読書感想です。今回は冲方丁さんの「天地明察」です。
第7回本屋大賞受賞など、多くの評価を受けている作品です。
記事前半はネタバレは含みません。「続きを読む」を押さない限りネタバレ内容は見えませんので未読の方も安心してお読みください。
作品情報
- 作品名:天地明察
- 作者 :冲方丁
- 出版社:KADOKAWA(角川文庫)
- 頁数 :(上)288P(下)304P
こんな人におすすめ
歴史小説が好き
科学や数学が好き
努力や挑戦の物語が好き
特徴グラフ
※私個人の見方・感想です。
あらすじ
『徳川四代将軍家綱の治世、ある「プロジェクト」が立ちあがる。即ち、日本独自の暦を作り上げること。当時使われていた暦・宣明暦は正確さを失い、ずれが生じ始めていた。改暦の実行者として選ばれたのは渋川春海。碁打ちの名門に生まれた春海は己の境遇に飽き、算術に生き甲斐を見出していた。彼と「天」との壮絶な勝負が今、幕開く――。日本文化を変えた大計画をみずみずしくも重厚に描いた傑作時代小説。』
引用元:KADOKAWA
感想
江戸時代の史実がベース
江戸時代に実在した渋川春海(安井算哲)の生涯を描いた歴史小説です。
彼は囲碁棋士の家系に生まれながらも、算術や天文学に情熱を注ぎ、日本独自の暦である貞享暦を制定するという偉業を成し遂げました。
そんな史実をベースにした物語になっています。主人公の渋川春海(安井算哲)は実在の人物です。
彼の心情や人間関係がドラマチックに描かれており、完全なノンフィクションではなく作り話の要素も入っています。
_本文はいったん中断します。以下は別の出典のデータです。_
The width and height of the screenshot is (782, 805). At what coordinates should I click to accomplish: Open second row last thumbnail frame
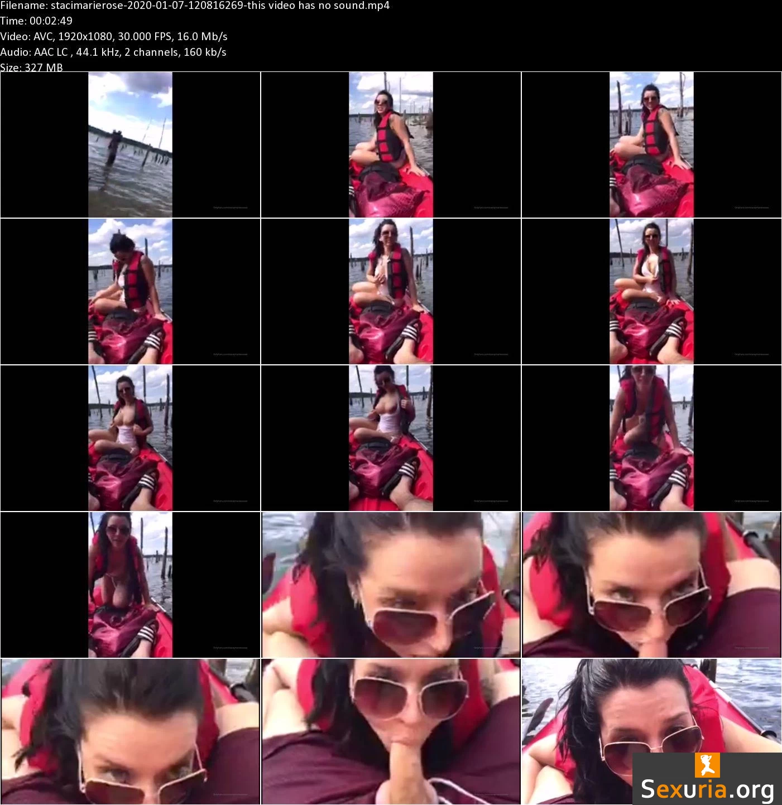coord(651,291)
この小説のタイトルや歴史小説であるということから固い小説なのかなと構えていましたが、歴史に忠実な小説というよりは、史実をもとにしつつもエンタメ性を加えた作品という感じで、楽しく読み進められる内容です。
歴史に詳しくなくても楽しめますし、逆にこの小説を読んでから渋川春海について調べるのも面白いと思います。
熱い挑戦の物語
暦の誤差を修正するということが何を意味するのか初めのうちはわかりませんでしたが、読み進めるうちにその影響の大きさに気付きます。
当時の技術や知識が限られている中で、彼の探究心と情熱は計り知れないものがあります。
また、彼を支える仲間たちとの絆や、師匠との関係性も深く描かれており、人間ドラマとしても非常に魅力的です。
歴史小説らしさとエンタメ性の両立
歴史小説なので、時代に合わせた表現や文化が描かれるので、歴史小説に馴染みのない方はやや読みづらく感じるかもしれません(私です)。
また、細かい専門知識なども出てきて理解が追いつかないことに不安になるかもしれません。
ただそれらは全部把握できなくても十分楽しめます。
むしろ、専門的な部分は雰囲気を感じるくらいで読んで、春海の情熱とか周りの人との関係に注目する方が楽しめる作品かと思います。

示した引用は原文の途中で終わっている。